夏の午前中、汗が出るほどの気温なのに背中が寒い。
「先生、どうぞ。」
目的の玄関の扉を開けて先に室内へ促す。もう助手ではないが、それでも出て行くまではちゃんとしておかなければ色々と怖い。朝方のあの勢いはなりをひそめ、ロイのおかげで上がった気分は一気に下降している。
「先に入れ。」
小説家にしとくには惜しい鍛えられた筋肉のついた腕で、不意に抱えられるように押し込まれ転びそうになる。慌てて端へ避けると内鍵が閉まり、おもむろに肩に手を回された。ズシリと重くのしかかられて、ひっと息を飲む。日常生活に困らない程度の筋肉しかない白田は、重みによろけて玄関に備え付けの靴箱に肘をぶつけた。それはすでに昨夜どこかであざを作ったのと同じ位置で、痛みで声が漏れそうなのを飲み込む。
「俺は寝る。」
ここしばらくの寝不足でクマの出来た猛牛があくびしながら宣言する。白田は待ってましたと内心喜び、この威圧感で脅されるのもあと少しの辛抱だと思うと気持ちが穏やかになった。
「あ、はい。おやすみなさい。あの、荷物をまとめたらすぐに出て行きますので、寝ているところを起こすのは恐縮ですからご挨拶はなしで失礼します。」
深々と頭を下げようとしたが、肩に腕を乗せられているので首だけこくんと下げる。荷物は大した量ではない。家財道具のほとんどは黒谷の用意した物であり、要らない物を処分すれば白田一人で運べそうな量にまとめられるだろう。
「ああ?何言ってんだ。俺はお前の退職を認めてねえけど。それより寝るぞ。」
「えっ?ちょ、」
有無を言わさずに連れて行かれそうになり、慌てて靴を脱ぐ。肩に回した手が伸び、白田の生命線とも言えるリュックを奪う。
「あ!返して下さい!」
背伸びしながら追いかけて手を伸ばすと、ニヤニヤ笑いで楽しそうに高い位置に上げられる。身長差から考えて、ジャンプでもしない限り白田には届かない。急に子供っぽいいたずらを仕掛けてくるのに当惑し、こんな人だったろうかと思いながらジャンプするのを逡巡する。
「どうした。もう諦めたか。」
「いえ、諦めてはないです。だから返して下さい。」
「そうだな、返してもいいぞ。ただし退職しないならな。」
白田としては退職するのは決定したことで、黒谷がそんなに助手を必要としているとは思えない。家政婦が欲しければ、通いの人を雇えばいいのではないかとずっと思っていた。それには男性よりも女性がいいだろう、特定の彼女を作るのが最善かもしれない。性格は難ありだが、黙っていれば直ぐに誰かが立候補してくれる見た目をしている。

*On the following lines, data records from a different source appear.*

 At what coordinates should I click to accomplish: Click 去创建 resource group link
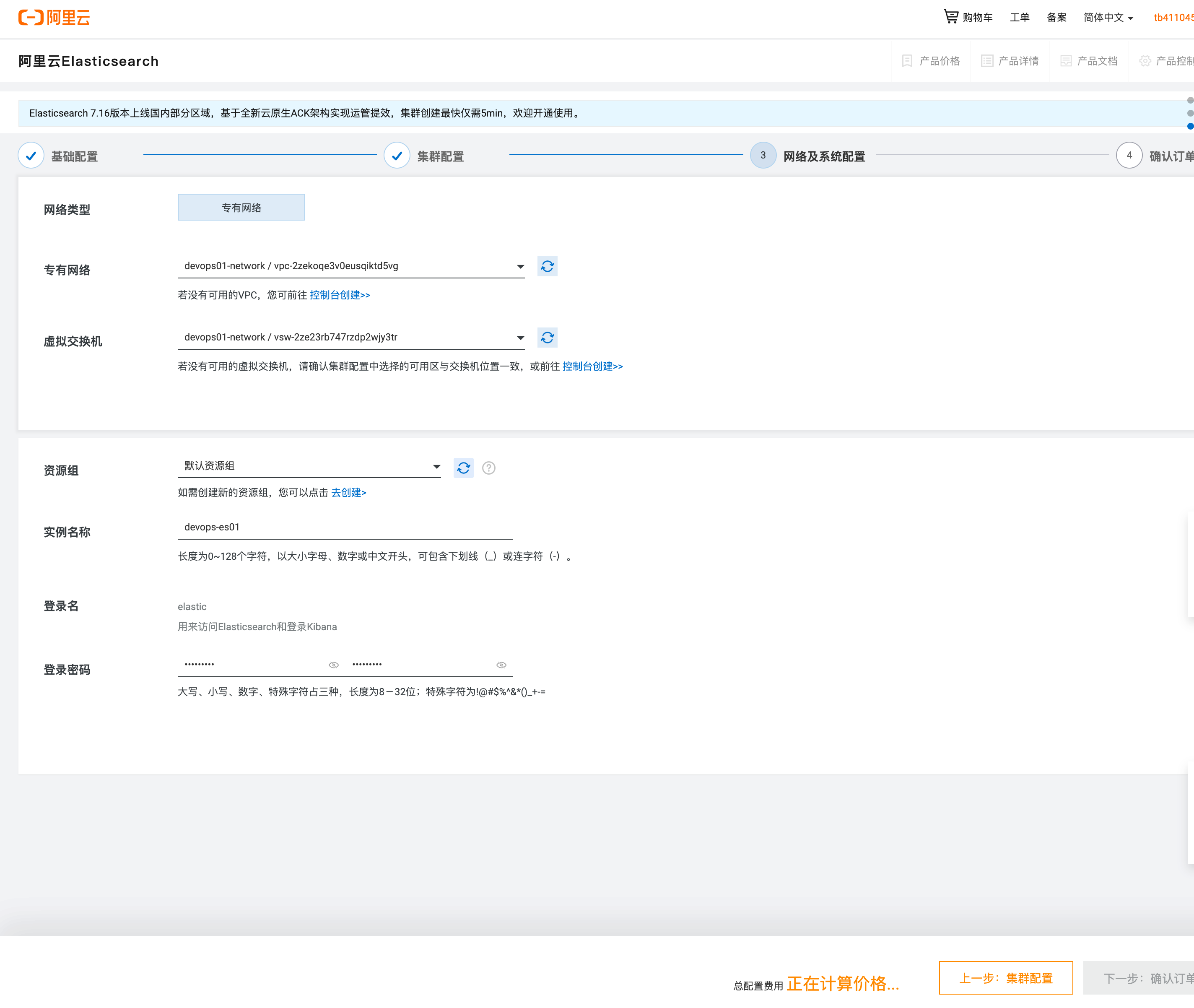[348, 493]
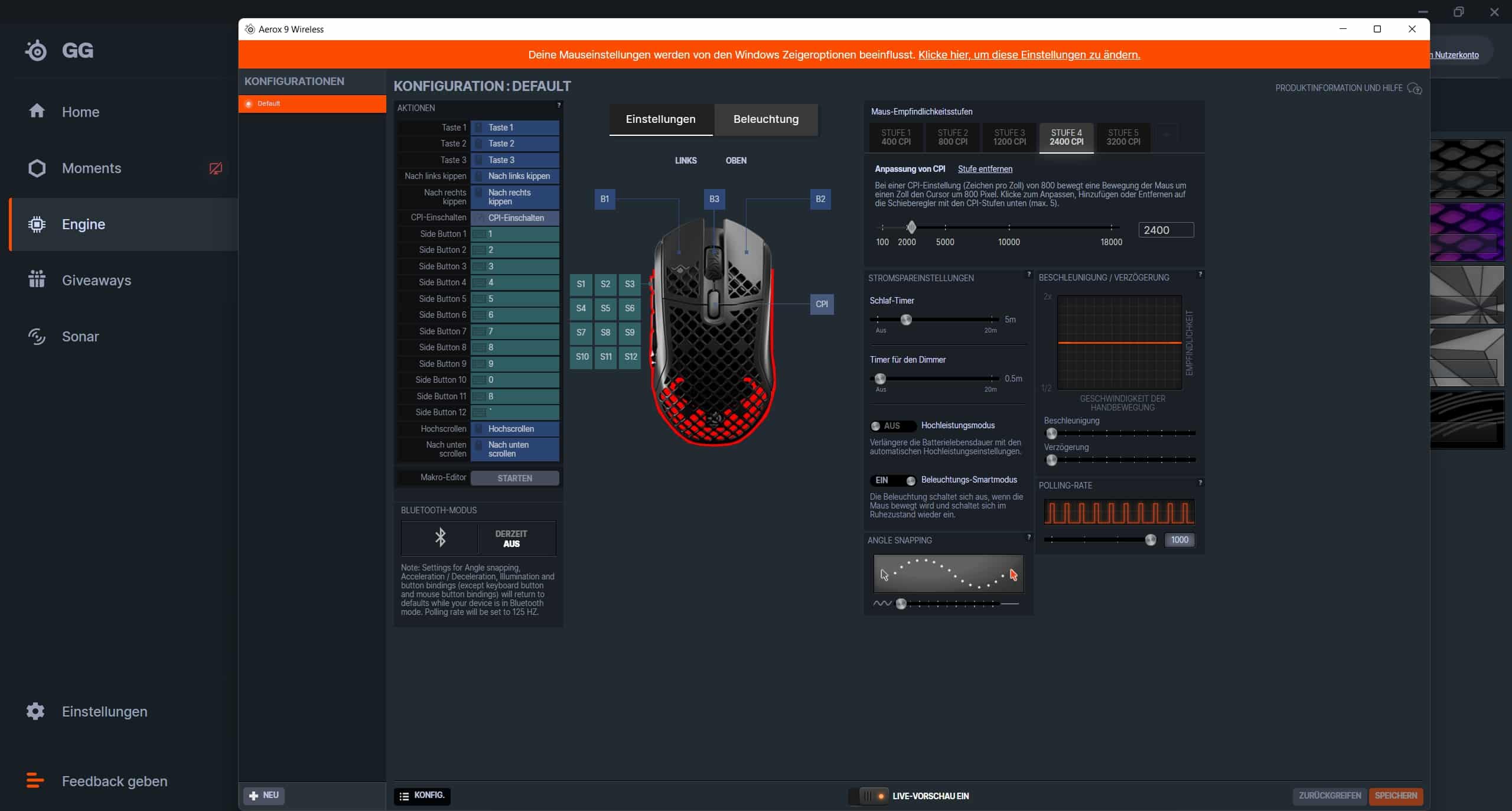The image size is (1512, 811).
Task: Click the Speichern button
Action: pos(1396,796)
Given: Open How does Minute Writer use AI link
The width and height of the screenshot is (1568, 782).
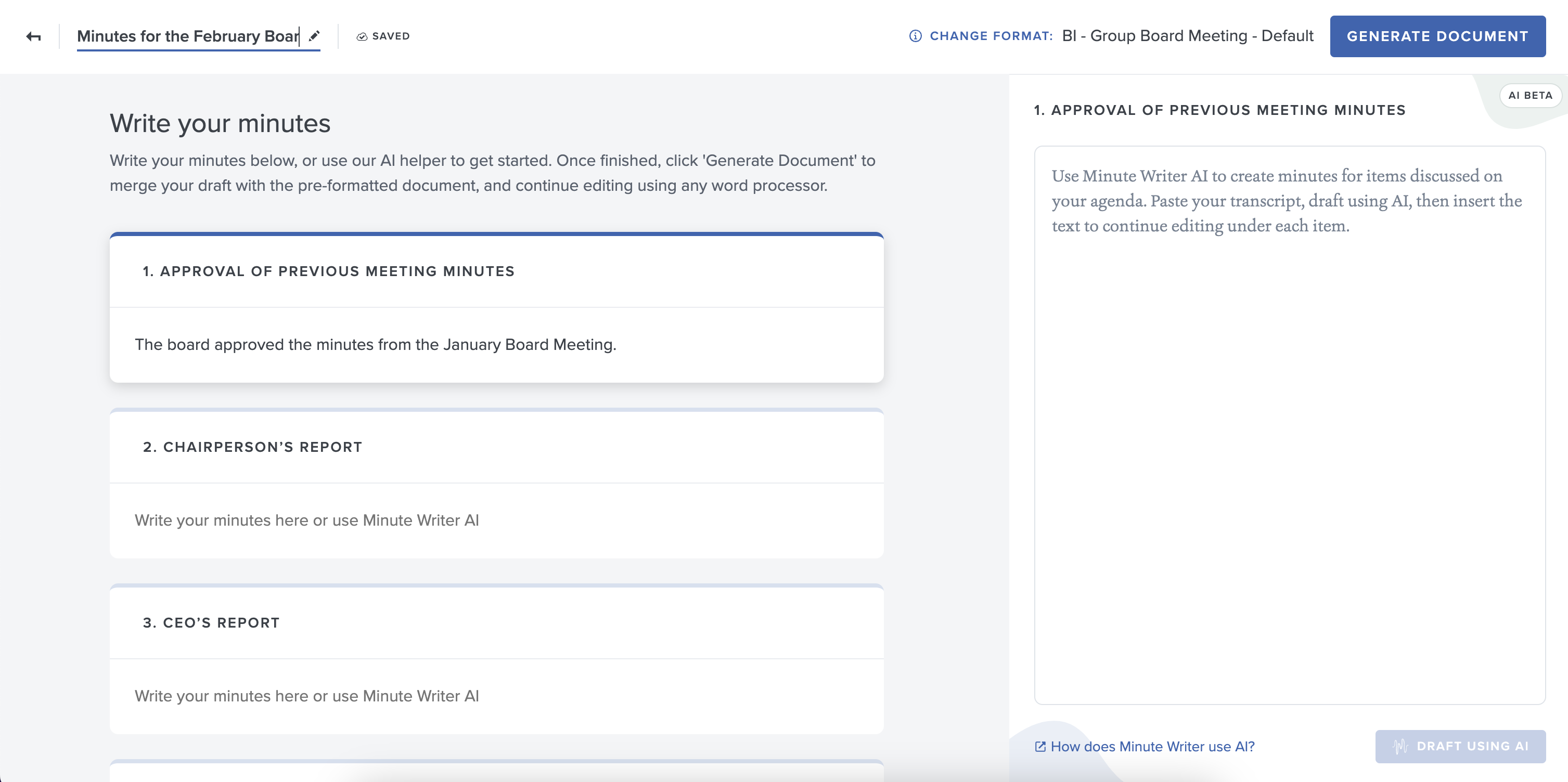Looking at the screenshot, I should pos(1152,746).
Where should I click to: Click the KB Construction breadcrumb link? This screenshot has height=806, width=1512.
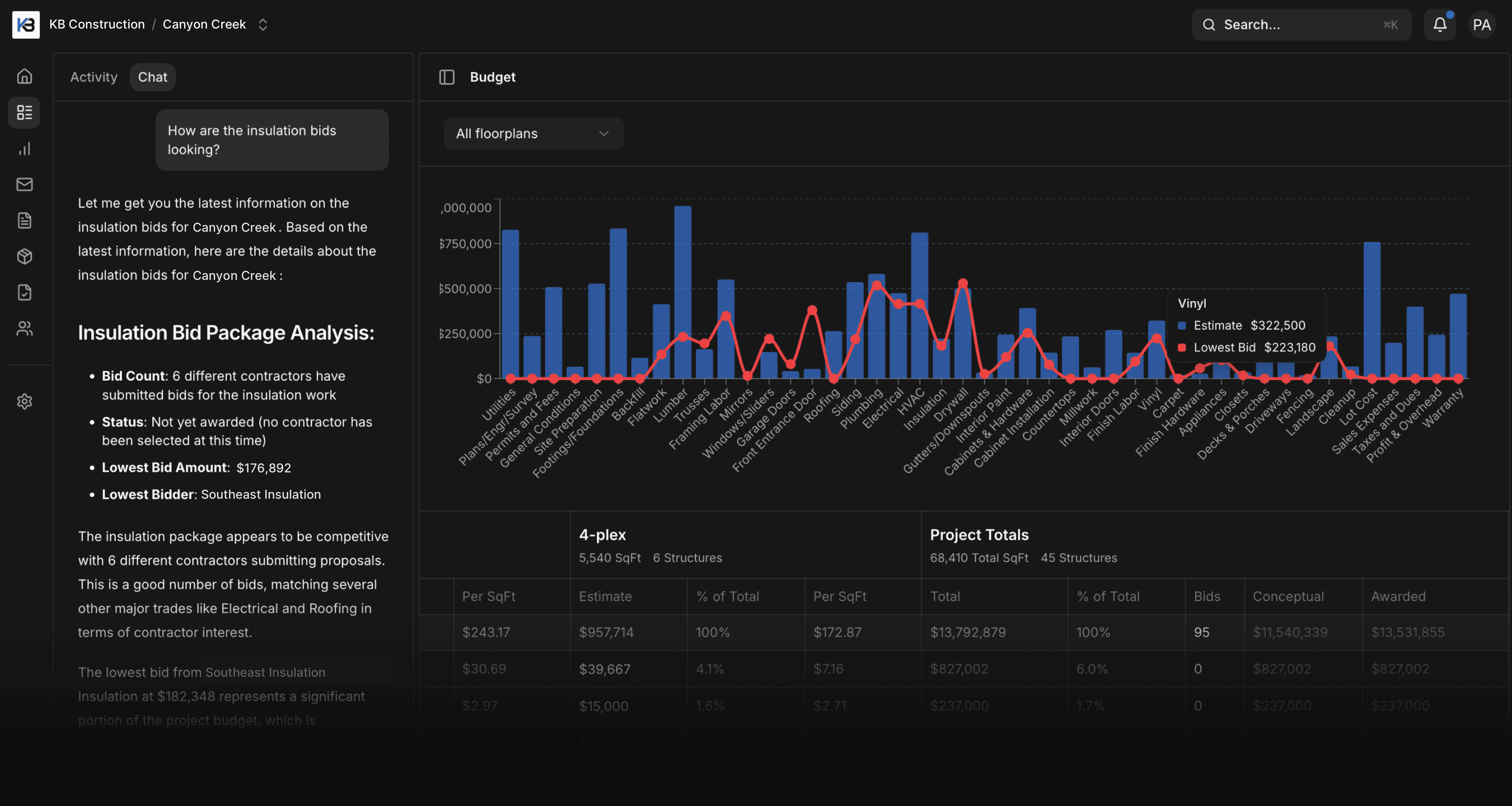click(97, 25)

それに三十代後半という年齢からも、そろそろ身を固める方向へ進んでも良いのではないだろうか。
「あの、はっきり言って僕なんて先生には必要ないと思います。もし、いたぶる相手が欲しいとかそういうことだけで引き止められているのなら、尚更のこと退職したいです。」
引き止められているうちは白田の方が優位だろう、取り繕うことはないと意見を述べる。
「なるほど。つまり理由次第では辞めないんだな。」
「そう、なりますか?」
「なるだろう。」
なんだか言い包められている気がしなくもなかったが、白田はこの男が何を思い、どんな必要性を感じているのか知りたくもなった。その少しの歩み寄りをさせてくれる雰囲気が今の黒谷にはある。
「じゃあ、理由を教えて下さい。」
「それは取り敢えず寝てから話す。どうせろくに寝てねえんだろ、お前も寝ろ。逃げらんねえようにこれは預かっておく。おら行くぞ。」
あくびしながら話を締めくくり、諦めきれずにリュックへ伸ばそうとする手首を掴むと、白田の部屋を通り過ぎ当然のように自室へ向かう。
「え?いや、あの、僕の部屋、」
「だから、一緒に寝るんだよ。」
「は?」
二人で同じ空間で寝たこともなければ、そんなに気安い仲でもない。びっくりしている間に、ろくな抵抗もできないまま猛牛の寝床に引きずり込まれた。